Nach wie vor seien etwa Verhütungsmittel nicht für alle Bevölkerungsschichten zugänglich - 1974 war das in Aussicht gestellt worden. "Immer noch ist die Pille für viele, v.a. junge Mädchen zu teuer, ebenso die Spirale", kritisiert Fiala, der auch das weltweit einzige Museum für Verhütung und Schwangerschaftsabbruch leitet. "Hier besteht aber Hoffnung, dass eine künftige Generation an PoltikerInnnen diese Forderung umsetzt. So hat z.B. ein breites Jugendbündnis unlängst die Einführung von Verhütungsmittel auf Krankenschein gefordert". Schlecht bestellt sei es auch um die Sexualaufklärung junger Menschen: "Bis heute ist zu wenig bekannt, dass Kondome und Methoden der Selbstbeobachtung keinesfalls zu den sicheren Verhütungsmitteln zählen". Die Folge: ungewollte Schwangerschaften, die nicht selten zu Abbrüchen führen.

Wo bleiben Kinderbetreuungseinrichtungen?

Eine Dauerbaustelle der Politik bleibt die Kinderbetreuung. 1974 waren der Ausbau von Kindergärten und die Einführung der Ganztagsschule in Aussicht gestellt worden. Trotz Förderpakets durch die Bundesregierung in den vergangenen Jahren gibt es von beidem zu wenig, wie nicht nur Fiala kritisiert. Besonders trist es in ländlichen Regionen, wo Kindergärten und Volksschulen am frühen Nachmittag zusperren. Das macht es für tausende Frauen unmöglich, Kind und Beruf unter einen Hut zu bringen.

Familienberatungsstellen: Teuer und überflüssig

Ein besonderes Problemfeld sind für den Gynäkologen die so genannten Familienberatungsstellen, die 1974 parallel zur Fristenregelung eingeführt worden waren. (Im Unterschied zu Deutschland müssen Frauen in Österreich keine verpflichtende Beratung bei einer externen Stelle vor einem Abbruch besuchen, Anm.) Eine Beruhigungspille für die katholische Kirche, wie heute bekannt ist. Sie bekam einen großen Teil des Kuchens und betreibt einen großen Teil der heute 390 Familienberatungsstellen. Und bekommt damit auch einen Teil der Förderungen in der Höhe von insgesamt 48 Millionen Euro. Problematisch ist aus Sicht von Kritikern vor allem, dass es in manchen Regionen ein kirchliches Monopol auf diese Stellen gibt. So gibt es im gesamten Innviertel eine einzige nicht kirchliche Stelle.
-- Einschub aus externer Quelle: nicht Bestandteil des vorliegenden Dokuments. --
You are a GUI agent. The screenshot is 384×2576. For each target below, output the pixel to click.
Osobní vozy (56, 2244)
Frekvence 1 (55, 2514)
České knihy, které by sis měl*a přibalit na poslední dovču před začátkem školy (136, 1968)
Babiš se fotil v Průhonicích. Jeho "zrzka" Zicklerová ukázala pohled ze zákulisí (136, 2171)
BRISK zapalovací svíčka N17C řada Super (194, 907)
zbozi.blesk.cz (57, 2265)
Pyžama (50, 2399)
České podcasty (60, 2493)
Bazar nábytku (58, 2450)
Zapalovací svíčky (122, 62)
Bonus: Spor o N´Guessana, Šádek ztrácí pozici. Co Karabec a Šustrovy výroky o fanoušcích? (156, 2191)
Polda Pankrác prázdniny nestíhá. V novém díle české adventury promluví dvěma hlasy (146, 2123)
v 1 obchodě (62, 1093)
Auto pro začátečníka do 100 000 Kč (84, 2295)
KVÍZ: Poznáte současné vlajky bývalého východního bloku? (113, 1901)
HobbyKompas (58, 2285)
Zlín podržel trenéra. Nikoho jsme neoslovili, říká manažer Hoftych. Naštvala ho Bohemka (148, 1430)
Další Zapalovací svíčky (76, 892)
"Durch das Internet sind viele dieser Stellen unnötig geworden", sagt Fiala. "Das drückt sich auch in der Statistik aus, wonach nur mehr 7% aller Anfragen das Thema Schwangerschaft betreffen – es ist somit das am seltensten angefragte Thema – obwohl immer noch 50% aller Einrichtungen diese Beratung ganz vorne auf ihre Agenden setzen. Als Ersatz haben sich die Familienberatungsstellen auf andere Bereiche verlegt, z.B. Sektenberatung, welche 57 Stellen anbieten – mehr als ein Viertel aller Einrichtungen. Auffällig ist auch der große Anteil an kirchlich geführten Beratungsstellen, welche entsprechend ihrer Weltanschauung wenig wirksame Verhütungsmethoden propagieren und damit leider auch zu der großen Anzahl an Schwangerschaftsabbrüchen beitragen."

Maßnahmen an den tatsächlichen Bedürfnissen der Menschen ausrichten

Verhütungsexperte Fiala rät, die Familienberatungsstellen deutlich zu reduzieren und auf ein zeitgemäßes, evidenzbasiertes Beratungsservice für konkrete Zielgruppen umzustellen: "Die Geldmittel sollten vielmehr für die Abgabe kostenloser Verhütungsmittel, insbesondere der sehr wirksamen Langzeitmethoden, verwendet werden und um effizientere Informationskampagnen zu starten, so wie dies im übrigen Westeuropa seit langem ein selbstverständlicher Standard ist. Mit derartigen Maßnahmen würde es uns gelingen einen großen Teil der Schwangerschaftsabbrüche zu verhindern."